The word 'art' interests me very much. If it comes from Sanskrit, as I've heard, it signifies 'making.' Now everyone makes something, and those who make things on a canvas with a frame, they're called artists. Formerly, they were called craftsmen, a term I prefer. We're all craftsmen, in civilian or military or artistic life.
In the beginning, the cubists broke up form without even knowing they were doing it. Probably the compulsion to show multiple sides of an object forced us to break the object up - or, even better, to project a panorama that unfolded different facets of the same object.
I have forced myself to contradict myself in order to avoid conforming to my own taste.
One does not contemplate it like a picture. The idea of contemplation disappears completely. Simply take note that it's a bottle rack, or that it's a bottle rack that has changed its destination... It's not the visual question of the readymade that counts; it's the fact that it exists, even.
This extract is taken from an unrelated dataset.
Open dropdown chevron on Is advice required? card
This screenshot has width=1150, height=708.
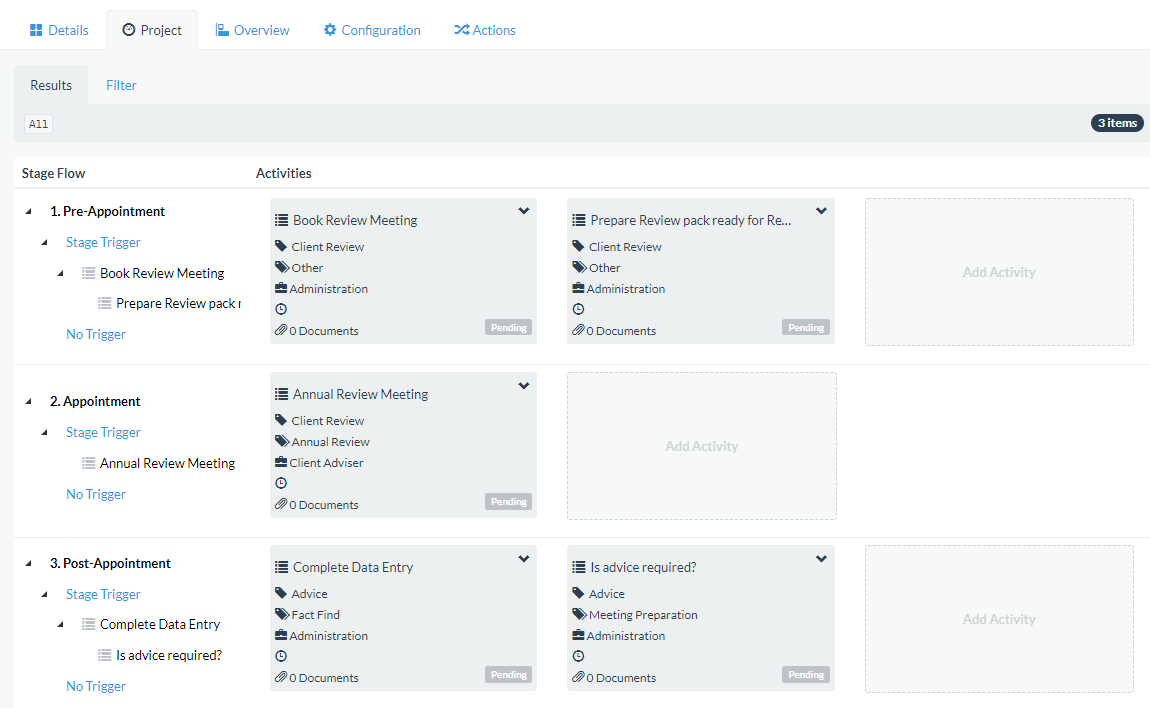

When cubism began to take a social form, Metzinger was especially talked about. He explained cubism, while Picasso never explained anything. It took a few years to see that not talking was better than talking too much.
'Art or anti-art?' was the question I asked when I returned from Munich in 1912 and decided to abandon pure painting or painting for its own sake. I thought of introducing elements alien to painting as the only way out of a pictorial and chromatic dead end.
I'm nothing else but an artist, I'm sure, and delighted to be.
Humor and laughter - not necessarily derogatory derision - are my pet tools. This may come from my general philosophy of never taking the world too seriously - for fear of dying of boredom.
There was an incident, in 1912, which 'gave me a turn,' so to speak: when I brought the 'Nude Descending a Staircase' to the Independants, and they asked me to withdraw it before the opening.
Why are all the artists so dead-set on distorting? It seems to be a reaction against photography, but I'm not sure.
Distortion came first from the fauves, who, in turn, were under the strong influence of primitive art.
I came to feel an artist might use anything - a dot, a line, the most conventional or unconventional symbol - t say what he wanted to say.
I refused to accept anything, doubted everything. So, doubting everything, I had to find something that had not existed before, something I had not thought of before. Any idea that came to me, the thing would be to turn it around and try to see it with another set of senses.
The entire world of art has reached such a low level, it has been commercialized to such a degree that art and everything related to it has become one of the most trivial activities of our epoch.
In the midst of each epoch, I fully realize that a new epoch will dawn.
It is curious to note how fragile the memory is, even for the important times in one's life. This is, moreover, what explains the fortunate fantasy of history.
There is something like an explosion in the meaning of certain words: they have a greater value than their meaning in the dictionary.
I was highly attracted to chess for forty or forty-five years; then, little by little, my enthusiasm lessened.
Artists of all times are like the gamblers of Monte Carlo, and this blind lottery allows some to succeed and ruins others. In my opinion, neither the winners nor the losers are worth worrying about.
A game of chess is a visual and plastic thing, and if it isn't geometric in the static sense of the word, it is mechanical, since it moves. It's a drawing; it's a mechanical reality.